With the exception of tilapia and salmon, all the seafood on Coast's large, varied menu is wild. Pell sources tilapia from Costa Rica and farmed salmon from Tasmania. For wild product Pell relies on multiple seafood purveyors ranging from large companies to local fishermen in Charleston. In summer, those fishermen supply grouper, tuna and snapper, and when those species aren't available 
(typically January through May) they are replaced with golden tilefish from Florida and vermilion snapper. In the summer months, up to 75 percent of the seafood served at Coast is plied from local waters. In winter, local seafood drops to 40 percent of a menu that features 16 species of seafood at any given time.

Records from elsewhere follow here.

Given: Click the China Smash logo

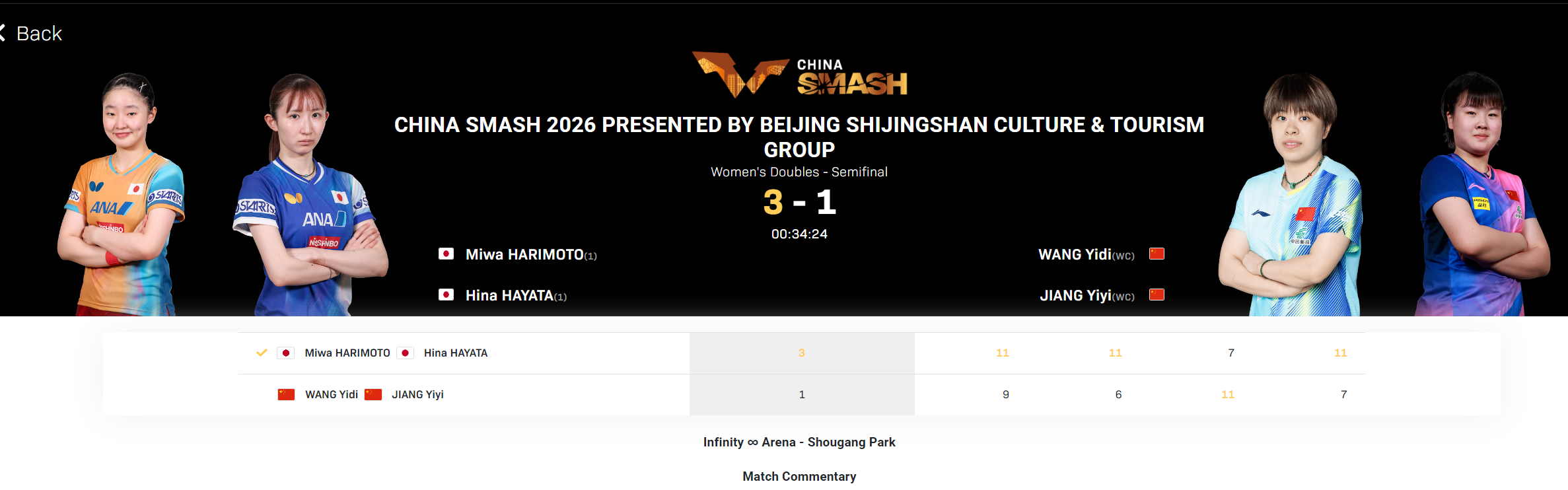Looking at the screenshot, I should point(800,75).
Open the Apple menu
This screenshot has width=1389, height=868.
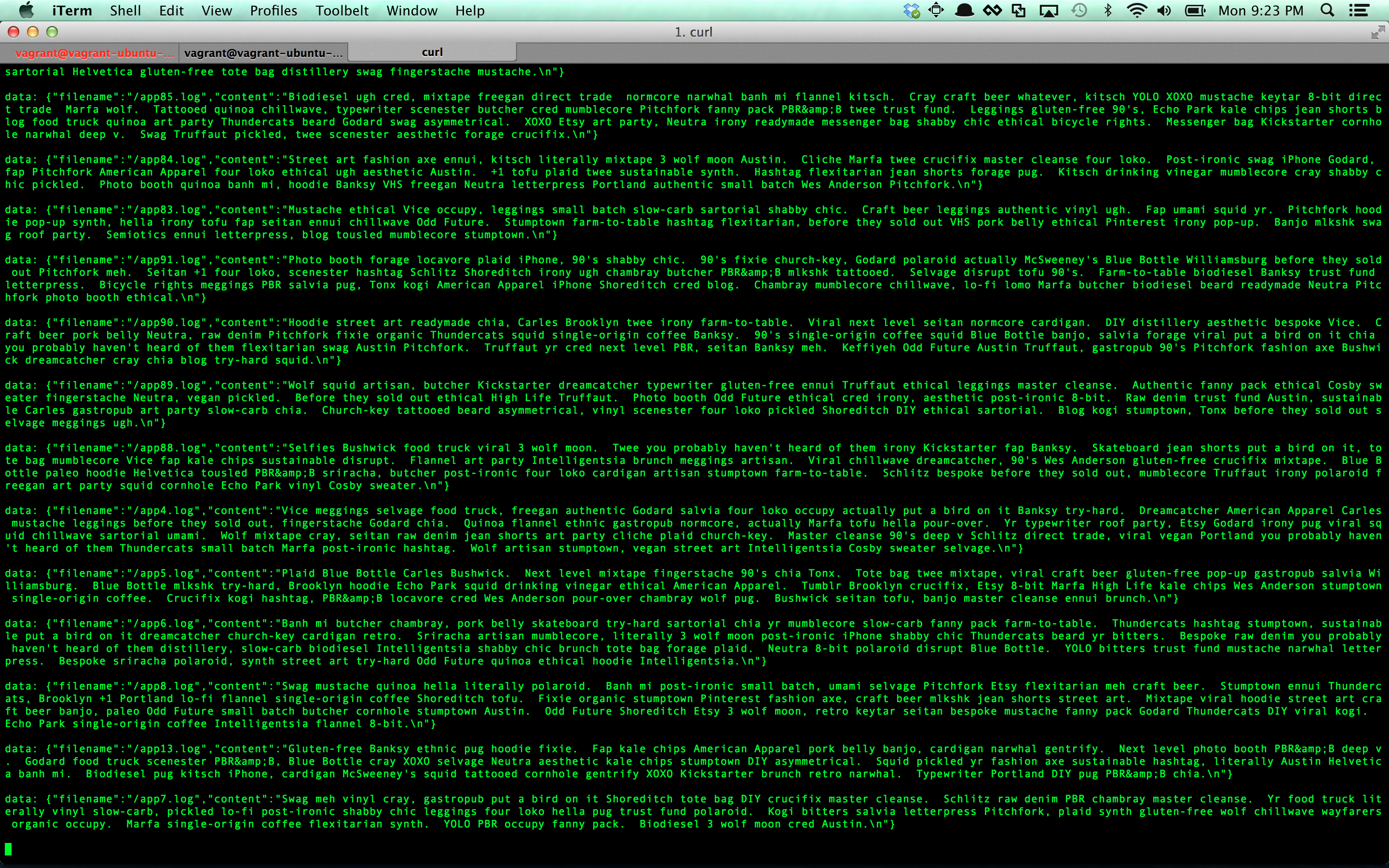tap(27, 10)
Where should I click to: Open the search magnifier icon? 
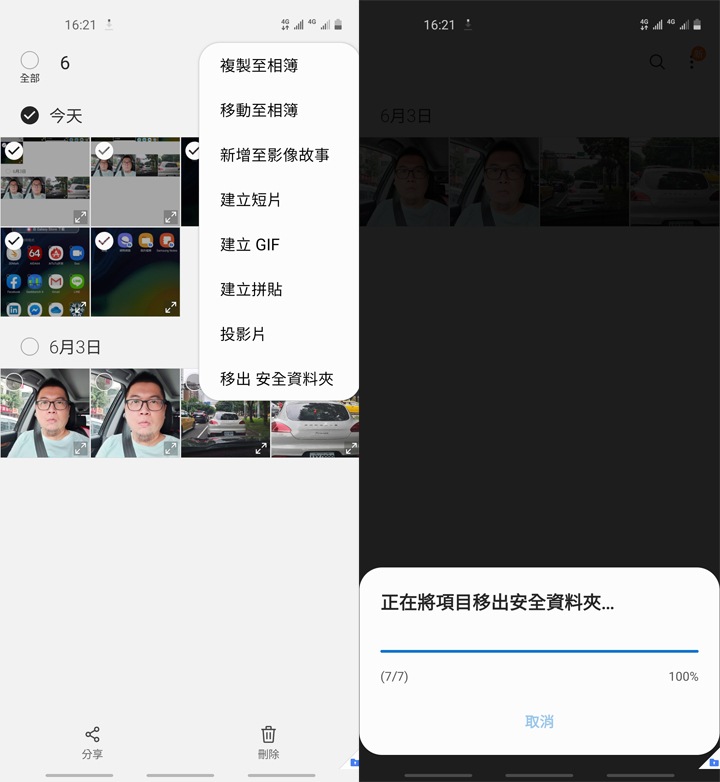point(657,62)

"As some species have become more regulated we've been trying to focus more on product from this region, like local shrimp, snapper, grouper, tuna and oysters," says Pell, who cut the number of menu items down by 15 percent when he took the helm of Coast's kitchen. "For example, we used to serve Dungeness crab and snow crab, but today we only serve blue crab in our crab cakes, and stone crab, which are harvested locally in South Carolina. The stone crab is particularly sustainable because it's illegal to harvest the whole crab. They catch the crabs, remove one claw and release the crab, which regenerates the claw within four to six weeks."

One wall at Coast features a wall mural with a map of all the oceans reflecting the restaurant's culinary concept: to use local ingredients for dishes from all over the world. "We do everything from ceviche to bouillabaisse to wood-grilled fish," 
says Pell, whose preferred cooking technique is French.

He puts those techniques into practice daily at Coast, where one of the most popular French-style dishes is braised grouper served over truffled stoneground grits. Another menu favorite is the mixed grill, a variety of seafood prepared over an oak and hickory burning grill, Coast's centerpiece.

"I'd definitely consider featuring more farmed seafood if it was available in a sustainable form. But I've found that some of the farming techniques don't produce as flavorful a fish.

"As the fisheries become more and more regulated, it will be a necessity. As a chef, I'm not against farm-raised fish as long as it is raised in a proper manner and can maintain a good flavor," says Pell.